### Auszug
Ein Stück vor Oppeln begannen zweisprachige Ortsschilder, hier ist die Gegend, wo die deutsche Minderheit in Polen lebt. In dem Ort Walidrogi, der auf Deutsch Schulenburg heißt, gab es sogar eine Gaststätte mit zwei Namen, Myśliwska und Waldesruh, was insofern lustig ist, weil Myśliwska ‚Jägergaststätte‘ heißt, die beiden Namen also nichts miteinander zu tun haben. Leider war die Gaststätte geschlossen und ich konnte erst in Oppeln etwas zu Mittag essen.

In Oppeln angekommen wollte ich lieber nicht in die Altstadt hineinfahren, also habe ich auf der anderen Seite der Oder geparkt, übrigens direkt vor dem Instytut Śląski (was immer das genau sein mag). Dann bin ich über eine Fußgängerbrücke auf die andere Seite der Oder gegangen, wo ein kleiner Park ist. In ihm gab es eine naleśnikarnia, also eine Gaststätte, wo man Pfannkuchen essen kann, dort habe ich mich in eine lange Schlange gestellt und schließlich sehr gute Pfannkuchen mit Käse und Spinat bekommen.

Danach habe ich die Altstadt besucht und war zunächst in der Franziskanerkirche, einer gotischen Kirche, die aber wie üblich oft umgebaut wurde. Und natürlich sind dort wie in Schlesien üblich mehrere Piasten begraben, konkret drei Bolkos, also Bolko I. von Oppeln († 1313), Bolko II. († 1356), Bolko III. († 1382), letzterer sogar mit Ehefrau Anna († 1378). Dann war ich am Rathaus und der Kathedrale, in die ich aber nicht hineinkonnte, deshalb habe ich ein weiteres Grab, nämlich das des letzten Herzogs von Oppeln-Ratibor, verpasst. Das war Johann II., der 1532 gestorben ist. Nach seinem Tod fiel das Herzogtum an die Habsburger… Auf dem Rückweg zum Auto habe ich auf der anderen Seite der Oder noch den Piastenturm gesehen, den letzten Rest des 1928–30 abgerissenen Schlosses, an dessen Stelle neue Verwaltungsbauten getreten sind.

[Zeilen aus einer Datensammlung]

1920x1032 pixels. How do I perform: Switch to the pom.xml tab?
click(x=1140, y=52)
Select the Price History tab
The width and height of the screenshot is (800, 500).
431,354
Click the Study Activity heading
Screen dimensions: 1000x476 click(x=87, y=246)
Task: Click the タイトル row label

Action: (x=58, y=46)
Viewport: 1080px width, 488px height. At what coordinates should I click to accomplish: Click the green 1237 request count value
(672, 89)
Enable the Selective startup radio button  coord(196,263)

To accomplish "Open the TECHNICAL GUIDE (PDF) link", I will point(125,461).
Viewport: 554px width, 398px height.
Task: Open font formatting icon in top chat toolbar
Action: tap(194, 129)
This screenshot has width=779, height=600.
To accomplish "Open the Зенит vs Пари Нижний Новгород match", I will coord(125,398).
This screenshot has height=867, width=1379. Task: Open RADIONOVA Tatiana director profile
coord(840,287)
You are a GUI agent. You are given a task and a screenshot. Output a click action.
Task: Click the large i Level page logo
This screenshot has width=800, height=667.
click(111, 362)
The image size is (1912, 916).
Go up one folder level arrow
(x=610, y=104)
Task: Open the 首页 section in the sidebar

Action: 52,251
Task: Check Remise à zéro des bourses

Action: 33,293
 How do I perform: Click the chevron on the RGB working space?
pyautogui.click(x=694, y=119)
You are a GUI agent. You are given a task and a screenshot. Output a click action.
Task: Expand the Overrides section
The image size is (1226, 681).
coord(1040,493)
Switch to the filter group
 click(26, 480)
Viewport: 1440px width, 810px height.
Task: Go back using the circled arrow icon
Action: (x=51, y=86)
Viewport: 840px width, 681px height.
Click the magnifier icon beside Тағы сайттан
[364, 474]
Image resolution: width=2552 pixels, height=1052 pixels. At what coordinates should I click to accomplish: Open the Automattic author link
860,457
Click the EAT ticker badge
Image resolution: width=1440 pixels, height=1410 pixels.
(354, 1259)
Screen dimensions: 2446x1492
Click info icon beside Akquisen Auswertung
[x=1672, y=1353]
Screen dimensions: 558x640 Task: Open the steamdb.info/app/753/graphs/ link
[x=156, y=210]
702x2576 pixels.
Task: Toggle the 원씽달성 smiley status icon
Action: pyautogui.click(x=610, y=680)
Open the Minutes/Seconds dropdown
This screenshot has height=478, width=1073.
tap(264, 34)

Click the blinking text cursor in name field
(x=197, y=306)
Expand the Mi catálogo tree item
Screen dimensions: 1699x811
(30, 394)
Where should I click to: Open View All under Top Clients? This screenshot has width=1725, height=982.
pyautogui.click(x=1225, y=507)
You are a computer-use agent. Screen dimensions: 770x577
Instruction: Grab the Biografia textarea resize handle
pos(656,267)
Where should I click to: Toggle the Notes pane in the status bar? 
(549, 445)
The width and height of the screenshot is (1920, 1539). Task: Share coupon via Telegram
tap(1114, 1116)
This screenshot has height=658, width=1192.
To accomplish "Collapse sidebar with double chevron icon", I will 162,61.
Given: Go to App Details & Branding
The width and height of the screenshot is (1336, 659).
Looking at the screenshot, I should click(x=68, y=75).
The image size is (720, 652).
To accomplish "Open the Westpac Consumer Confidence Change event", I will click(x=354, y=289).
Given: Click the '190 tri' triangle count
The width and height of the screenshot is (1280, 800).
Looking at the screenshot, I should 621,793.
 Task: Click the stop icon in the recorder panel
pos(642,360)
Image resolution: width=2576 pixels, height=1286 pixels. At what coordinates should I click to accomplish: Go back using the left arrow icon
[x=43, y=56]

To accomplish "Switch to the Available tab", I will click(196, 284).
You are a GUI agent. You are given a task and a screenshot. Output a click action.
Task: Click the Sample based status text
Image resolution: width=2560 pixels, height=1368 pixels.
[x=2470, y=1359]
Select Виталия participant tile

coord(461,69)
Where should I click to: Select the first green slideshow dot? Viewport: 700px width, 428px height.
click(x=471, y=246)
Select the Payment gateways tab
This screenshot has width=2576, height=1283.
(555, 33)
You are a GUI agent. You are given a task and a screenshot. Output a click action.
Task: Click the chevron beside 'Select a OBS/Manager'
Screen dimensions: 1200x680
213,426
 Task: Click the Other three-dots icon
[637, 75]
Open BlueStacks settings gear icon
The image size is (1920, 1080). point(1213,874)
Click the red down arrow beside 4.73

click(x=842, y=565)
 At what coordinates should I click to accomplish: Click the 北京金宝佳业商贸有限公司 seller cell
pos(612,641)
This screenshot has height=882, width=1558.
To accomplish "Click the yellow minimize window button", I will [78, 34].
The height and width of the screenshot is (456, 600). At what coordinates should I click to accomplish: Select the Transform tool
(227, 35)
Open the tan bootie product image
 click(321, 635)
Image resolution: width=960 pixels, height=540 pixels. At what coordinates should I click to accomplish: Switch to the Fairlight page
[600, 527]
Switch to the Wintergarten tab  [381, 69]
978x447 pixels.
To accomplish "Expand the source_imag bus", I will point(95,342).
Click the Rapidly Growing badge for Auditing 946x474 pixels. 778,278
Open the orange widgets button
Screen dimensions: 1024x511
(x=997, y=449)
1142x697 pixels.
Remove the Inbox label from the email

### Aufgabenstellung
Gib den Abschnitt des Reiseberichts zwischen "Ein Stück vor" und "zu Mittag essen.", beides eingeschlossen, noch einmal wieder. Tausche dabei "Oppeln" gegen "Opole" aus.

### Lösung
Ein Stück vor Opole begannen zweisprachige Ortsschilder, hier ist die Gegend, wo die deutsche Minderheit in Polen lebt. In dem Ort Walidrogi, der auf Deutsch Schulenburg heißt, gab es sogar eine Gaststätte mit zwei Namen, Myśliwska und Waldesruh, was insofern lustig ist, weil Myśliwska ‚Jägergaststätte‘ heißt, die beiden Namen also nichts miteinander zu tun haben. Leider war die Gaststätte geschlossen und ich konnte erst in Opole etwas zu Mittag essen.